- WHAT YOU ARE ASKED TO DO: Repeat the items word for word, starting with the line that contains "Task: Select the easymotion.txt" and going on through the line that contains "point(375,179)", both ends included.

───── INFORMATION SUPPLIED

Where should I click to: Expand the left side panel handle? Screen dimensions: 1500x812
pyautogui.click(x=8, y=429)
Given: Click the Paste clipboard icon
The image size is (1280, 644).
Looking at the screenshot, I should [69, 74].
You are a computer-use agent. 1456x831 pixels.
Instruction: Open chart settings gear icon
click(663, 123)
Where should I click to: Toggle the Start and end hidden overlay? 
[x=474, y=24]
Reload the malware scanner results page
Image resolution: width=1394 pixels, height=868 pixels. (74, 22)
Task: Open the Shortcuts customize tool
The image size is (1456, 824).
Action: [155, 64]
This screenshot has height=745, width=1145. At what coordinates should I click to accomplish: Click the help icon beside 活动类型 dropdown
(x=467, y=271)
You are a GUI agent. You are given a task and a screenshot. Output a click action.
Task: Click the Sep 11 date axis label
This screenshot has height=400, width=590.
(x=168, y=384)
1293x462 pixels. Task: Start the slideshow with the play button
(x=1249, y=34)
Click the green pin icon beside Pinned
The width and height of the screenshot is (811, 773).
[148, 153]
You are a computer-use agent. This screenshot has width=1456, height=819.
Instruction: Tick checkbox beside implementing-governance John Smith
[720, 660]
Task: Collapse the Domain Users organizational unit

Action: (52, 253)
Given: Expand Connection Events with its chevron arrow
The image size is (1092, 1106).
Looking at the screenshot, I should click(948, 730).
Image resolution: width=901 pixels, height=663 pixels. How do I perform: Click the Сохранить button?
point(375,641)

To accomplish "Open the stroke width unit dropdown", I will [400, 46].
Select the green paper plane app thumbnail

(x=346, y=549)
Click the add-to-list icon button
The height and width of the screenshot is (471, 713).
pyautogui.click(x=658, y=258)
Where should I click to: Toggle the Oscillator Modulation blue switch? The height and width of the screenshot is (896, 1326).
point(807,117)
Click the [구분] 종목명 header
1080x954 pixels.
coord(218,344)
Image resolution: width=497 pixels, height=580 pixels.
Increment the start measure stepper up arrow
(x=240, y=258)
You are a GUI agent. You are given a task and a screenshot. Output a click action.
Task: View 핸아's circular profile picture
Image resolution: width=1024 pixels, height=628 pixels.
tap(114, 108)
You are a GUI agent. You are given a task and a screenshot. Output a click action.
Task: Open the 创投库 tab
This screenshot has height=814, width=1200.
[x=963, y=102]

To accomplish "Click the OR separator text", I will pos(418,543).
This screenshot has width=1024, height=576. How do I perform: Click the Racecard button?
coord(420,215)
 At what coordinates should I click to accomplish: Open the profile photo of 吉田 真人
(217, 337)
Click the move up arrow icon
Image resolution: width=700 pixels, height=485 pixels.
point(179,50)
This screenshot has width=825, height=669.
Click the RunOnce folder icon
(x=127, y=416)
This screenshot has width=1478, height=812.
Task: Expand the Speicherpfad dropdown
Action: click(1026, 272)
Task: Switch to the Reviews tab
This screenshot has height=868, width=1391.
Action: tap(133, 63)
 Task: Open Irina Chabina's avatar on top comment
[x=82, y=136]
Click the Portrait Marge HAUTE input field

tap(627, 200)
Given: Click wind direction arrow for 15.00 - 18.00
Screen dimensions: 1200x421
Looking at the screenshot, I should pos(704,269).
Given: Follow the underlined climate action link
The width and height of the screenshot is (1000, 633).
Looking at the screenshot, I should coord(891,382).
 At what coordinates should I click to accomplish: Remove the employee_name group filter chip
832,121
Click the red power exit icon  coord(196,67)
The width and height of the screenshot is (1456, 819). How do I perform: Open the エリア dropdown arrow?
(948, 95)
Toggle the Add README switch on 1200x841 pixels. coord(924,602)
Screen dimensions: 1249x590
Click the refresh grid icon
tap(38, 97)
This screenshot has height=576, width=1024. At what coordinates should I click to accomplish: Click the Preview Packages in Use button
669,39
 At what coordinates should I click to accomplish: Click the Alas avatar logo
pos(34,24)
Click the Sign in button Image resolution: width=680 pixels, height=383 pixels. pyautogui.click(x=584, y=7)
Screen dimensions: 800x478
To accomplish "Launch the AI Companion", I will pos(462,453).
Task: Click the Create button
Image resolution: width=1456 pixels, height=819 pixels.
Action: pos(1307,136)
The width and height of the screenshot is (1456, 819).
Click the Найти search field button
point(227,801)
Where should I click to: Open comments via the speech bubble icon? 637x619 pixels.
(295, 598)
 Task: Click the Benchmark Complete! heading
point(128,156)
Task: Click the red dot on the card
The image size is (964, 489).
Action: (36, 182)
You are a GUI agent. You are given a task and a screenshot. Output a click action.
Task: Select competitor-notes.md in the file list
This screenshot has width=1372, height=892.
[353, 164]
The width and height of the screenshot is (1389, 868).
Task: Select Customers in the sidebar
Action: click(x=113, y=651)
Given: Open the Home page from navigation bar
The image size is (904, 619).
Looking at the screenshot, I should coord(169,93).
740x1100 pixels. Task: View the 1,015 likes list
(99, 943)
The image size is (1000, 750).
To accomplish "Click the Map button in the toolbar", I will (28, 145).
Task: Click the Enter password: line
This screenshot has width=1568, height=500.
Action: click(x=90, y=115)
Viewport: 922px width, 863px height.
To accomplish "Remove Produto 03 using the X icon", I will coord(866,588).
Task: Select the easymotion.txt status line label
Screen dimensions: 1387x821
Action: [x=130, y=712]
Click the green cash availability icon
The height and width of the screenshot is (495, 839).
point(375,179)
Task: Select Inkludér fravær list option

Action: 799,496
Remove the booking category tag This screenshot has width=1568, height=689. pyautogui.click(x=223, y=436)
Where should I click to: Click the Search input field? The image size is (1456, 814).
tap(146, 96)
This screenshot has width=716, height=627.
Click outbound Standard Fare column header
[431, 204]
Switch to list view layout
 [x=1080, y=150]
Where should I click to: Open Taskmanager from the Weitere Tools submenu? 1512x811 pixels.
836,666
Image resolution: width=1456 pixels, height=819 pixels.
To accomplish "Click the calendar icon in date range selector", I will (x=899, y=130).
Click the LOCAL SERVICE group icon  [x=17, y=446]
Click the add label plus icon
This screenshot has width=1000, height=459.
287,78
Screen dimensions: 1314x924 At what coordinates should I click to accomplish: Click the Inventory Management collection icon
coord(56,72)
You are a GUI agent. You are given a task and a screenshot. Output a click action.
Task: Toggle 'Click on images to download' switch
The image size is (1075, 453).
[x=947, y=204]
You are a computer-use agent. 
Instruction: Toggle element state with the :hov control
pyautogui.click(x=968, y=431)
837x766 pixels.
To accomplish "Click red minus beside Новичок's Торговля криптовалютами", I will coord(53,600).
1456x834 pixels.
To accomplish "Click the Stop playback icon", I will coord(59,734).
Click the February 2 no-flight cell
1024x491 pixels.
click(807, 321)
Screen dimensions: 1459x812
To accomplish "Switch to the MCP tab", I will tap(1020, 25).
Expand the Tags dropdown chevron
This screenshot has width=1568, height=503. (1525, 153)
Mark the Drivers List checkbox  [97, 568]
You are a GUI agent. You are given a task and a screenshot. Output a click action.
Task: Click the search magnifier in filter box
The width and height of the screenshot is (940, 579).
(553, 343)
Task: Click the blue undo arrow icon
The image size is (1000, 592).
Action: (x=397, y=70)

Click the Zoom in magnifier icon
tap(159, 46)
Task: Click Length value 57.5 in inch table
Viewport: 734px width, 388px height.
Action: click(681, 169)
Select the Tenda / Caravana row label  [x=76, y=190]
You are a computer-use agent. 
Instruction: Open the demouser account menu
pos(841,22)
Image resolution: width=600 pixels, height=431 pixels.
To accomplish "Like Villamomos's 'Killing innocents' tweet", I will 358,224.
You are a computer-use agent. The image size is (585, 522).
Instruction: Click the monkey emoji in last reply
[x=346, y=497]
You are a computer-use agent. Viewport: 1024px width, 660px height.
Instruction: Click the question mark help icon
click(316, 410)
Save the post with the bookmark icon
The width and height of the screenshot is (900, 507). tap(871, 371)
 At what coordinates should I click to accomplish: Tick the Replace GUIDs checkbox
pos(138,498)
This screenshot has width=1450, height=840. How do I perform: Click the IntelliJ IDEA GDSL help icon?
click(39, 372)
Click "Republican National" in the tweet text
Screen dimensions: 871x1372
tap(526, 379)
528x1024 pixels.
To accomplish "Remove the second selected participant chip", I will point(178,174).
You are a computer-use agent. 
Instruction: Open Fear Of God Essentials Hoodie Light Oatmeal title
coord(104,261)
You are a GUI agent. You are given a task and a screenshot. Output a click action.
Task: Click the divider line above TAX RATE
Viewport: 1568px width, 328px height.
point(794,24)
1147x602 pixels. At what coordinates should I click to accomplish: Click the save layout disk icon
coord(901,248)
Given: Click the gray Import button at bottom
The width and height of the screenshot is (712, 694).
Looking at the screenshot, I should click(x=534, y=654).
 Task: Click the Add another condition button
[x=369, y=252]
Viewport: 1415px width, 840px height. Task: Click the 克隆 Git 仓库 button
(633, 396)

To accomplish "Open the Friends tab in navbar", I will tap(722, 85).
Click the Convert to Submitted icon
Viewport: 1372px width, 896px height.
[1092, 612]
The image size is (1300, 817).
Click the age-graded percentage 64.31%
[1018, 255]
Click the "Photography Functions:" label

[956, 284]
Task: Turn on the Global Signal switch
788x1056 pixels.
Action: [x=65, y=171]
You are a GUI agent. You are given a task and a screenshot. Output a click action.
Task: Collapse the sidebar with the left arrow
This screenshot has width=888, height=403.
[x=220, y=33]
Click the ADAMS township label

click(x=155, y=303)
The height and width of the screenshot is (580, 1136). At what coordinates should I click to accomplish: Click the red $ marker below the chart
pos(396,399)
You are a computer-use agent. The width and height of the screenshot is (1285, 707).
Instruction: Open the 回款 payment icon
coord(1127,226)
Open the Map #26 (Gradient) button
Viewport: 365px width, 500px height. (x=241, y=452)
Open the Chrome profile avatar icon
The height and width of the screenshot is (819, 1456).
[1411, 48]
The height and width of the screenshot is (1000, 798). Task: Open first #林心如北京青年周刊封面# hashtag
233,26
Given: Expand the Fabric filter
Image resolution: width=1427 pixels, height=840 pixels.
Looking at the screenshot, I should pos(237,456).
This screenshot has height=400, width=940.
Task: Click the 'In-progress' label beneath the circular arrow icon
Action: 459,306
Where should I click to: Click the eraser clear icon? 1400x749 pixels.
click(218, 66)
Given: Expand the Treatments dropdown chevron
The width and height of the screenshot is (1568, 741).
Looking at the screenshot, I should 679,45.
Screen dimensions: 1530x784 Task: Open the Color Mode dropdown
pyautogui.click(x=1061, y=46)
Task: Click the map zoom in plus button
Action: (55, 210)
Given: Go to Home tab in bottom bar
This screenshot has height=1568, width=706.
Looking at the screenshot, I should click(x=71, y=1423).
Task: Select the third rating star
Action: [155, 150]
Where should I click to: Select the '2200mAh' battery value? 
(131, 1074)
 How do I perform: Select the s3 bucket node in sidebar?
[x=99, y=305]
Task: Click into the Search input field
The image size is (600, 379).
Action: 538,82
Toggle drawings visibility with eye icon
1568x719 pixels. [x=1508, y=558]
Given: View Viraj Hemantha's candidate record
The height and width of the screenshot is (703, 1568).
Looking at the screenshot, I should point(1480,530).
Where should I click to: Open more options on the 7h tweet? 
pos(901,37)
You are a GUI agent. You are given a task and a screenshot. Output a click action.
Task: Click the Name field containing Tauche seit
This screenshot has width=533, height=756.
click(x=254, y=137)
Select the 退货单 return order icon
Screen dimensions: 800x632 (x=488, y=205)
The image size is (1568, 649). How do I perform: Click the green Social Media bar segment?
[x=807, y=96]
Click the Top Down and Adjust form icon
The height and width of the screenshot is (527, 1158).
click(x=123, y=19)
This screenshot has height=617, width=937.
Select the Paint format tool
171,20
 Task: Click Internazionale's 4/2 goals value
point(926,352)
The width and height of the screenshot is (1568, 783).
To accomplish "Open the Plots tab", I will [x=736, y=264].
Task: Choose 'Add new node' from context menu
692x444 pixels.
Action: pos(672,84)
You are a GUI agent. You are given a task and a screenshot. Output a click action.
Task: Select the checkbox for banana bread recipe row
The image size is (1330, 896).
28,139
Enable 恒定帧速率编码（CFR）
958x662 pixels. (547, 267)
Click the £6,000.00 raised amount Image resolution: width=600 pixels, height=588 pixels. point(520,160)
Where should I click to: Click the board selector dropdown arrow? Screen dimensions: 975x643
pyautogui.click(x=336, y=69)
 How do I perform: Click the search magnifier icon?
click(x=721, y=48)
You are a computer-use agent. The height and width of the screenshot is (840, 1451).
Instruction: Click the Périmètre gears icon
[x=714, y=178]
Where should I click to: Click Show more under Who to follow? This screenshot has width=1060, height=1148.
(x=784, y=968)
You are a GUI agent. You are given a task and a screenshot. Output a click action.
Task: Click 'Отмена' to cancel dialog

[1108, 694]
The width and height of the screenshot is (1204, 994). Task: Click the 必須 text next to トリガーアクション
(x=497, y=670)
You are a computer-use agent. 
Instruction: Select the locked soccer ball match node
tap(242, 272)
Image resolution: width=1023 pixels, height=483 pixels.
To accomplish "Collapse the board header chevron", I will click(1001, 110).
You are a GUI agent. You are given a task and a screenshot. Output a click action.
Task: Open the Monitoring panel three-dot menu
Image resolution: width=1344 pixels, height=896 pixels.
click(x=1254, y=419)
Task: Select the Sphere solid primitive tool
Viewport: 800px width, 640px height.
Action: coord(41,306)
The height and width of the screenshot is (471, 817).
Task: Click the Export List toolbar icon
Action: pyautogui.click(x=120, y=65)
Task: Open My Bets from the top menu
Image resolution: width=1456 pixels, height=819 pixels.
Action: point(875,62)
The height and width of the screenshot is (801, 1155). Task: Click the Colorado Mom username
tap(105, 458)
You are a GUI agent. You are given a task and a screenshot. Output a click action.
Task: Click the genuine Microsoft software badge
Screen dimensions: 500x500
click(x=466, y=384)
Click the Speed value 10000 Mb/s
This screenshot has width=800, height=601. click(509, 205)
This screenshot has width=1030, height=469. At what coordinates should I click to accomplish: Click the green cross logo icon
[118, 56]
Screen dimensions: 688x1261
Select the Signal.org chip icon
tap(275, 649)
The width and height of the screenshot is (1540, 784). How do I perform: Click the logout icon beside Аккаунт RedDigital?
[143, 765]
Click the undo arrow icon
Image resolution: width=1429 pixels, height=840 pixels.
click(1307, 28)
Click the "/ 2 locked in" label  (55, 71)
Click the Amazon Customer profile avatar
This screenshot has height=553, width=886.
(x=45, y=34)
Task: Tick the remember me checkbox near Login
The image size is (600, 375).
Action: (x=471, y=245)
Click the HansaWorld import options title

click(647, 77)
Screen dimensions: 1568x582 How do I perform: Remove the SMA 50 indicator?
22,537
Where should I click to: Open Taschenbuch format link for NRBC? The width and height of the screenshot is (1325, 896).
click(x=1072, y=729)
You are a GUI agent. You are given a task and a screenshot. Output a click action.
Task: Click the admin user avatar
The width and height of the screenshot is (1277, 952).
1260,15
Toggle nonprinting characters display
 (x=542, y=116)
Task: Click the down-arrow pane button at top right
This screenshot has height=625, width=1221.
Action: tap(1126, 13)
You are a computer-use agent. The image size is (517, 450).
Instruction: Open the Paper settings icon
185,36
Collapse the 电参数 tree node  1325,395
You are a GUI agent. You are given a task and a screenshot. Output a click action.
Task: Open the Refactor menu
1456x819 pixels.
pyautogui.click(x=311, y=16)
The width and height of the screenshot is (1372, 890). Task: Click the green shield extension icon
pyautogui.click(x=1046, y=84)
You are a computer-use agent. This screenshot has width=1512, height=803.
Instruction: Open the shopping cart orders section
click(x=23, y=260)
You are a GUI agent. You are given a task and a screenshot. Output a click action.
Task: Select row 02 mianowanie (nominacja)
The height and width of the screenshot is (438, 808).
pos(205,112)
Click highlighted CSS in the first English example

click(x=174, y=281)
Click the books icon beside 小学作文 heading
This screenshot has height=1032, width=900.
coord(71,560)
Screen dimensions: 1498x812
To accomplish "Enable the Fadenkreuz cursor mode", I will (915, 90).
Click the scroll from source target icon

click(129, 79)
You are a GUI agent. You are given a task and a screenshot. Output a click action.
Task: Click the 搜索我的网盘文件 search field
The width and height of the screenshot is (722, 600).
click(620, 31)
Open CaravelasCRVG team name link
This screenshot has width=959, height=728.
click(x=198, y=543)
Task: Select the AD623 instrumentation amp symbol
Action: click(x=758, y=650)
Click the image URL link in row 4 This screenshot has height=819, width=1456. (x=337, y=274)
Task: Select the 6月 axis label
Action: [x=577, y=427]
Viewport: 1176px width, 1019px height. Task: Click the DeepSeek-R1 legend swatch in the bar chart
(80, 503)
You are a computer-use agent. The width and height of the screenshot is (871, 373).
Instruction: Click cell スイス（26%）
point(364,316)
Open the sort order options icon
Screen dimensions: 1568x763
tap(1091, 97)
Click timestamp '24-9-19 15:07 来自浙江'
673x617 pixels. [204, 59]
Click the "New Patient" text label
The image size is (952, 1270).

──────────

- FINISHED TASK:
Task: Select the easymotion.txt status line label
Screen dimensions: 1387x821
Action: [x=130, y=712]
Click the green cash availability icon
The height and width of the screenshot is (495, 839).
point(375,179)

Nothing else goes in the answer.